Assessment of spectral quality by PCA decomposition

Commonly, NMR primary screening studies rely on a collection of one-dimensional spectra acquired for each compound in the screening library, called the reference spectra or reference library. The reference library is typically recorded in an automated fashion and its data are used throughout the analysis. Therefore, ensuring its suitability by filtering out any potentially compromised spectra is essential. Nonetheless, inspecting spectra individually for large libraries can be a time-consuming task. Principal Component Analysis, PCA (Stoyanova and Brown 2001), can be used for the assessment of spectra, without pre-knowledge of spectral line shapes or other peculiarities. AnalysisScreen offers an integrated PCA decomposition module, capable of effortlessly performing a PCA on large libraries. Figure 3 displays the result of a PCA analysis performed on a SpectrumGroup consisting of 1760 experimental reference spectra. The result of this analysis shows a high variance dispersion among the first two PCA components, enabling quick identification of any outliers. Intriguingly, we could identify several groups of spectra that displayed similar processing defects or other spectral imperfections (Fig. 3, sections b, c and d), such as phasing artefacts, inadequate solvent suppression or even the absence of signal data all together. Also, very high values of the Q-Score, a metric commonly used for evaluating variations outside of the PCA model (Mujica et al. 2011), easily identified most of the irregular spectra (Fig.
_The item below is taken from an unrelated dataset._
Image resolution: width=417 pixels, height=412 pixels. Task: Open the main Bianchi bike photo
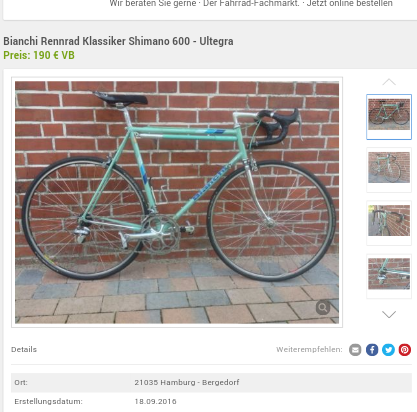tap(177, 202)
S3A).

Fig. 3
figure 3

Principal component analysis (PCA) of 1760 reference spectra. Most of the spectra were uniformly grouped around the PCA origins, (blue rectangle, panel a); for spectra in the region 3 < PC1 < 7 (purple rectangle, panel b) large phasing errors were observed; the spectra in the region PC1 > 8 (green rectangle, panel c) appeared highly distorted, probably due to inadequate solvent suppression. Finally, spectra presenting only noise were discovered in the region indicated by the red square (panel d)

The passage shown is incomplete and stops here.